Diese Worte brachten Elses Tränen zum Versiegen.

Vater legte seine Hand auf ihr gebeugtes Köpfchen. »Bedenke, Else, wenn ich von Mutter nichts besessen hätte als das – was ich auf dem Kirchhof habe versenken müssen, wenn wir nun beide nicht die gewisse Hoffnung hätten –«

Else schlingt die Arme um seinen Hals. »Ach, das wäre schrecklich, Vater, sie ist trotzdem ferne genug. Aber jetzt ist mir Mutter und Himmel dasselbe.«

»Nicht ein und dasselbe, wie du es nennst, aber wir glauben, daß sie lebt, und daß die eigentliche Gemeinschaft mit ihr unverändert fortbesteht. Wie kannst du dir da denken, daß du diese Gemeinschaft in deiner Ehe entbehren könntest?«

»Nein, Vater, aber glaubst du nicht, Paul könnte – wenn er mich doch lieben gelernt hat, was ja ganz und gar nicht wahrscheinlich war – so könnte er doch auch –«

»Spekulierst du auf seine Bekehrung? Liebe kleine Else, du bist selbst nicht bekehrt und meinst schon, du könntest einen andern bekehren!«

»Nein, ich meinte nur, da ich ihn liebe, da er mich liebt –«

»Ich glaube, diesen Gedanken solltest du auf der Seite lassen. Du kannst dir selbst sagen, daß eine Ehe mit dir nicht der Weg sein wird, ihn dem Christentum näher zu bringen.«

»Warum nicht, Vater?«

»Glaubst du wirklich, daß du den Kampf gegen alle seine Argumente aufnehmen könntest? Bedenke, so oft du ihn nicht widerlegen kannst, bestärkst du ihn in seinem Widerstand. Und welche Achtung, meinst du, werde er vor deinem Glauben bekommen, der dich nicht hindert, dich mit einem Atheisten zu verbinden? Kann er den Eindruck bekommen, daß er eine lebendige Macht oder auch nur eine Wirklichkeit für dich sei? Du schwächst ja schon zum voraus deinen eigenen Einfluß. Nun, wie gesagt, ich will jetzt gar nicht weiter darauf eingehen.«

Vater ist aufgestanden und steht vor ihr. Sie sitzt ganz unbeweglich. Er legt ihr beide Hände auf die schmalen Schultern.
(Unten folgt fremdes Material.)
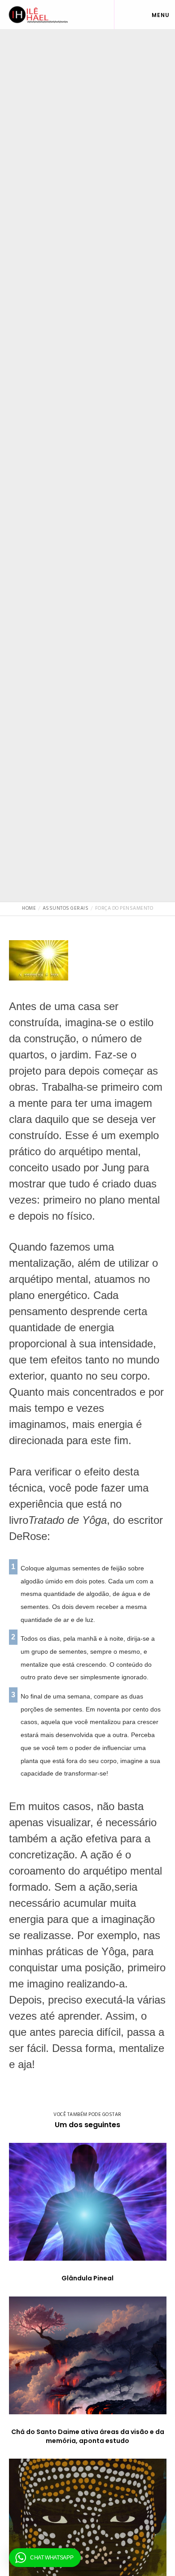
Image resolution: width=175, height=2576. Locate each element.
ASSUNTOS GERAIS (88, 444)
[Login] (121, 14)
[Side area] (136, 14)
»Hast du mich verstanden, liebe Else?«

»Ja, Vater.«

»Glaubst du, daß ich es gut mit dir meine?«

»Ja.«

»Ich kenne dich genügend, Else, um zu wissen, daß du dich ohne die Nähe Gottes nie glücklich fühlen würdest. Deshalb bitte ich dich jetzt nur: binde dich nicht, ehe du dich – ja, wie es heißt – mit dem Herrn beraten hast, oder besser gesagt, bis du ganz genau weißt, was sein Wille in Beziehung auf dich selbst ist. Schreibe Paul, er solle dir Zeit lassen, dir selbst klar zu werden, und bringe dein Anliegen vor den Herrn. Das ist alles, um was ich dich bitte.«

Alles, um was Vater bittet. Ach ja, denn er ist ja sicher –

»Kommt es dir nicht auch so am richtigsten vor?«

»Doch, Vater.«

Er küßte sie auf die Stirn, und sie gleitet leise zur Tür hinaus. Am nächsten Tag sitzt Else an Mutters kleinem Schreibtisch. Die Perlen, in denen die ganze Welt enthalten ist, liegen tief verborgen in einer der Schubladen. Die ganze Nacht hindurch ist es ihr gewesen, als liege sie in einem großen Doppelbett, und als sei sie der Martin, über den der Arzt den Kopf schüttelte – und Vater säße am Bett und läse mit Martines dumpfem Ton vor: »Geht nun hin und grabt mein Grab –«

Ach, wenn Mutter jetzt da gewesen wäre! Mutter mit ihrer Kunst, die ihr niemand nachmachen konnte, auf der richtigen Seite zu stehen und doch die Hochzeitsgeige erklingen zu lassen!

Draußen klatscht ein schwerer, vom Wind gepeitschter Herbstregen nieder. Das Begräbnis rückt gegen die ganze frohe Sommerwelt heran; nicht gegen die Hochzeitswelt – nein, nein, sie darf nicht wieder begraben werden!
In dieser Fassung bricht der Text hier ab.